Characterizing the Expressivity of Local Attention in Transformers

2026-05-01Computation and Language

Computation and Language
AI summary

The authors studied how two ways of paying attention in transformer models—global attention (looking at all previous words) and local attention (looking at just nearby words)—affect the model's ability to understand patterns in language. They found that using local attention adds new abilities to the model's logic, making it better at recognizing certain language patterns that global attention alone can't handle. Also, combining both attention types gives the most powerful understanding. Experiments confirmed that models using both types of attention work better than those using only global attention.
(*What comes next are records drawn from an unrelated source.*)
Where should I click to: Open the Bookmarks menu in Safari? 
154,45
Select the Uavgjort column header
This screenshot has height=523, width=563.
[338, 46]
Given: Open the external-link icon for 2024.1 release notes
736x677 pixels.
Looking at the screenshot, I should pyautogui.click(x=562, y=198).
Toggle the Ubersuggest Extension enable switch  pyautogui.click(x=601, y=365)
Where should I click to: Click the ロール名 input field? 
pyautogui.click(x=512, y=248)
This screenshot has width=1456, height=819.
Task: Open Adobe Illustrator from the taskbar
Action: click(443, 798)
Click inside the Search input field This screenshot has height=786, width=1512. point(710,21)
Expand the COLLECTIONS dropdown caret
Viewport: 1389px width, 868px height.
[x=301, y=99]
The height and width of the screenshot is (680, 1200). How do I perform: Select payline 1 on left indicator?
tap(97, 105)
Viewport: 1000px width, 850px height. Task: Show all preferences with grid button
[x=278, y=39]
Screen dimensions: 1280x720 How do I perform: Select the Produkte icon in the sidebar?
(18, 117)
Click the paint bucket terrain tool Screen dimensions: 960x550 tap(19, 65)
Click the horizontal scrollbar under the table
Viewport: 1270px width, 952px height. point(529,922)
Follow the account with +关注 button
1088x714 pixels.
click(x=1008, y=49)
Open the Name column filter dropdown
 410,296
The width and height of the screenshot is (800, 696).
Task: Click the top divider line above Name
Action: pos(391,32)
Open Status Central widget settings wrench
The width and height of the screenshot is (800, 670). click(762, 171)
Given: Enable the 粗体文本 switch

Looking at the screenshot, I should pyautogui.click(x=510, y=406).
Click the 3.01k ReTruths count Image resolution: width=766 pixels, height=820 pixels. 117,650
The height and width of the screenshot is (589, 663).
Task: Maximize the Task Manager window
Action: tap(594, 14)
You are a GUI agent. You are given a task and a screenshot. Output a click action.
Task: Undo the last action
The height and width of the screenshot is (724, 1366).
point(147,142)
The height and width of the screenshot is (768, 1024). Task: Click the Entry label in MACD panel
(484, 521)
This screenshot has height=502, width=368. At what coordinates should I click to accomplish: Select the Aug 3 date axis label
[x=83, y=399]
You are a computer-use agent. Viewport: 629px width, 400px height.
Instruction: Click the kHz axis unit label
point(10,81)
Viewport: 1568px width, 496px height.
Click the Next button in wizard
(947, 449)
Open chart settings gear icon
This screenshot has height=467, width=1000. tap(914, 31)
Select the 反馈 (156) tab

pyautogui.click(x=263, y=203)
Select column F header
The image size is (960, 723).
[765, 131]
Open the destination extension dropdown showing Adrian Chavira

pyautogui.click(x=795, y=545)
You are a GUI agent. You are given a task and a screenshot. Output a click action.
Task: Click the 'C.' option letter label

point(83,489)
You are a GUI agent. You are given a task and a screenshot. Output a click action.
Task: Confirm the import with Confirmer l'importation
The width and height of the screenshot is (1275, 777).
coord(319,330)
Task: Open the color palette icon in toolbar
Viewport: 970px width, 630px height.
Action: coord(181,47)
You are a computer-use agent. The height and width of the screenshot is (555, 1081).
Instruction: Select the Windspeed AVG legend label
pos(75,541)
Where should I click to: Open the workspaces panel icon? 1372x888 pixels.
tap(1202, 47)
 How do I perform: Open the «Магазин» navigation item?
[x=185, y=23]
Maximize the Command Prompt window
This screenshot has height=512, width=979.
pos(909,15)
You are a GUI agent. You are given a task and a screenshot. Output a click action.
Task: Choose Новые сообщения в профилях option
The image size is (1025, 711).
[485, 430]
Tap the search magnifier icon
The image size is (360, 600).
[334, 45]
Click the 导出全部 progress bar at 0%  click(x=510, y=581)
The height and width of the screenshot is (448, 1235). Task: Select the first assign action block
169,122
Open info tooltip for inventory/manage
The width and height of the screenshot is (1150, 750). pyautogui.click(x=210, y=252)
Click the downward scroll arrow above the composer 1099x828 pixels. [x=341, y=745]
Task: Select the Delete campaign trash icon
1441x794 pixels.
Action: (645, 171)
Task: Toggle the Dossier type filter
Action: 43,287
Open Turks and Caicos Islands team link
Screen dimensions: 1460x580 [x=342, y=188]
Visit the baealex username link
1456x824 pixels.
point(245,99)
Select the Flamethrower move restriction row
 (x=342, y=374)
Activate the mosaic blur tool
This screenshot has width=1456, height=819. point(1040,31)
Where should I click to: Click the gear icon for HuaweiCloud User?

TransformerGlobal AttentionLocal AttentionNeural NetworksLinear Temporal LogicPast OperatorRegular LanguagesLanguage ModelingExpressivityHybrid Attention
Authors
Jiaoda Li, Ryan Cotterell
Abstract
The transformer is the most popular neural architecture for language modeling. The cornerstone of the transformer is its global attention mechanism, which lets the model aggregate information from all preceding tokens before generating the next token. One common variant of attention is called local attention, which restricts each token to aggregating information from a bounded window of predecessors, reducing the quadratic cost of global attention to linear. Although this restriction is usually motivated by efficiency, it has also been found to improve model quality, a phenomenon that has so far lacked a satisfactory explanation. We provide a formal account of this phenomenon in terms of recognizer expressivity. It has been shown that fixed-precision transformers with global attention correspond to a fragment of linear temporal logic containing a single past operator. We additionally prove that adding local attention introduces a second temporal operator, strictly enlarging the class of recognizable regular languages. Moreover, global and local attention are expressively complementary: neither subsumes the other, and combining them yields the richest fragment. Experiments on formal language recognition and natural language modeling corroborate the theory, showing that hybrid global--local transformers outperform their global-only counterparts.